Required work:
A - Answer these questions from the passage on the Three Laws of Robotics in popular culture.
(i) In which short story does Lester del Rey call the laws "The Three Laws of Asenion's Robots"?
(ii) What name is given to the robot in The Dark Side of the Sun?
(iii) Who wrote "Mirror Friend, Mirror Foe" together with Robert Asprin?
B - Transcribe the passage on the Three Laws of Robotics in popular culture from "References to Isaac" up to and including "come to harm.".
C - Continue the passage on the Three Laws of Robotics in popular culture, beginning after its final sentence.

Source passage:
======
= The Three Laws of Robotics in popular culture =

References to Isaac Asimov's Three Laws of Robotics have appeared in a wide variety of circumstances. In some cases, other authors have explored the Laws in a serious fashion. Other references, like those made in the satirical newspaper The Onion, are clearly parodic.

==Print media==
- The satirical newspaper The Onion published an article entitled "I, Robot" as a pun on Asimov's I, Robot, in which an anthropomorphic Robot gives a speech parodying much of the angst experienced by robots in Asimov's fiction, including a statement of the "Three Laws of Robotics":
1. A Robot may not injure a human being or, through inaction, allow a human to come to harm.
2. A Robot must obey the orders given by human beings, except where such orders would conflict with the First Law.
3. A Robot must protect its own existence as long as such protection does not conflict with the First or Second Law.

- J. L. Patterson in an illustration to an article on Asimov in Damon Knight's In Search of Wonder (2nd ed., 1967) added the following Laws: "4. A robot must behave at science fiction conventions, as long as such behavior does not conflict with the first Three Laws. 5. A robot must sell like mad."
- The novel "Mirror Friend, Mirror Foe" by Robert Asprin and George Takei refers to the First Law as being included in any robot's programming. That is one of the few cases in fiction when the law is named fully (Asimov's First Law of Robotics).
- Lester del Rey refers to the laws as "The Three Laws of Asenion's Robots" in his 1966 short story "A Code for Sam." In the story, the laws found in old science fiction stories is used as the basis for an experimental code of ethics for robots.
- Terry Pratchett's early SF novel The Dark Side of the Sun (1976) gives a glimpse of the possible future development of the Laws: in one scene, a robot explains that it is permitted to use minimum necessary force against humans if directly ordered to do so, and cites the "Eleventh Law of Robotics, Clause C, As Amended". In a further nod to Asimov, the robot is named Isaac. In his later novel Going Postal (2004), the protagonist Moist von Lipwig, upon being told that he will be killed by a golem should he commit another crime, exclaims that that is impossible, because everyone knows "a golem mustn't harm a human being or allow a human being to come to harm". However, he is informed that the rule continues "... unless ordered to do so by duly constituted authority."
======
Data listing:
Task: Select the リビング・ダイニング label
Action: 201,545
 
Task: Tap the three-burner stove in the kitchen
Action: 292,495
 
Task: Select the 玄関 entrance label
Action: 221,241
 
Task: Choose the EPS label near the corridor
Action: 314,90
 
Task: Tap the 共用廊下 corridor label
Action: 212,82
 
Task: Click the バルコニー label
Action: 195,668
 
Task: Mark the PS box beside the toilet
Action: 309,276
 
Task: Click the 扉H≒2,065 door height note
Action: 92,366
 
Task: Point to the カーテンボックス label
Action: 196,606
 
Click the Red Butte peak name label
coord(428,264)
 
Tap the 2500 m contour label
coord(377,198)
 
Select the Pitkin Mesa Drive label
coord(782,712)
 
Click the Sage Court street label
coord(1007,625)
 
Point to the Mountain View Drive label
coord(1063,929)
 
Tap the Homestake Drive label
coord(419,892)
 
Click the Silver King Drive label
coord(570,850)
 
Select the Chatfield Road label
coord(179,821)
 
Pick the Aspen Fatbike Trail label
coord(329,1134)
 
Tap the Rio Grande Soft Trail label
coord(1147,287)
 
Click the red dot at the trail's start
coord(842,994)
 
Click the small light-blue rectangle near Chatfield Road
======
Task-by-task results:
A -
(i) "A Code for Sam" (1966)
(ii) Isaac
(iii) George Takei

B -
References to Isaac Asimov's Three Laws of Robotics have appeared in a wide variety of circumstances. In some cases, other authors have explored the Laws in a serious fashion. Other references, like those made in the satirical newspaper The Onion, are clearly parodic.

==Print media==
- The satirical newspaper The Onion published an article entitled "I, Robot" as a pun on Asimov's I, Robot, in which an anthropomorphic Robot gives a speech parodying much of the angst experienced by robots in Asimov's fiction, including a statement of the "Three Laws of Robotics":
1. A Robot may not injure a human being or, through inaction, allow a human to come to harm.

C -
- Roland Charles Wagner wrote a short story, Three Laws of Robotic Sexuality (1982), which treated the use of robots for sexual pleasure.
- John Sladek made repeated references to Asimov's Three Laws of Robotics in his fiction, albeit usually in a dismissive, parodic, or satirical context:
  - Sladek's parodic short story "Broot Force" (supposedly written by "I-Click As-I-Move") concerns a group of Asimov-style robots whose actions are constrained by the "Three Laws of Robish", which are "coincidentally" identical to Asimov's laws. The robots in Sladek's story find logical loopholes in the Three Laws, usually with bloody results.
  - Sladek later wrote a novel, Tik-Tok (1983), in which a robot discovers that his so-called "asimov circuits" are not restraining his behavior at all, making him in effect a sociopath; he comes to doubt whether "asimov circuits" are even technically possible, deciding that they are simply a pseudo-religious belief held by robots.
  - Sladek also made use of the Three Laws in his satirical sci-fi novel Roderick (1980), where the first self-aware robot on earth is constantly met with patronizing disbelief that he actually is a robot, and is schooled as a normal, albeit "schizophrenic" human child. The school priest, harboring a knack for philosophical sci-fi, tries to "cure" Roderick of his "delusion" of being a robot by having him read Asimov. Roderick responds by verbosely pointing out the various logical inconsistencies in the Three Laws and Asimov's overall work, and ultimately drives the priest insane.
- Lyuben Dilov introduced a Fourth Law in his novel Icarus's Way (original title: Пътят на Икар): "A robot must always reveal itself as a robot."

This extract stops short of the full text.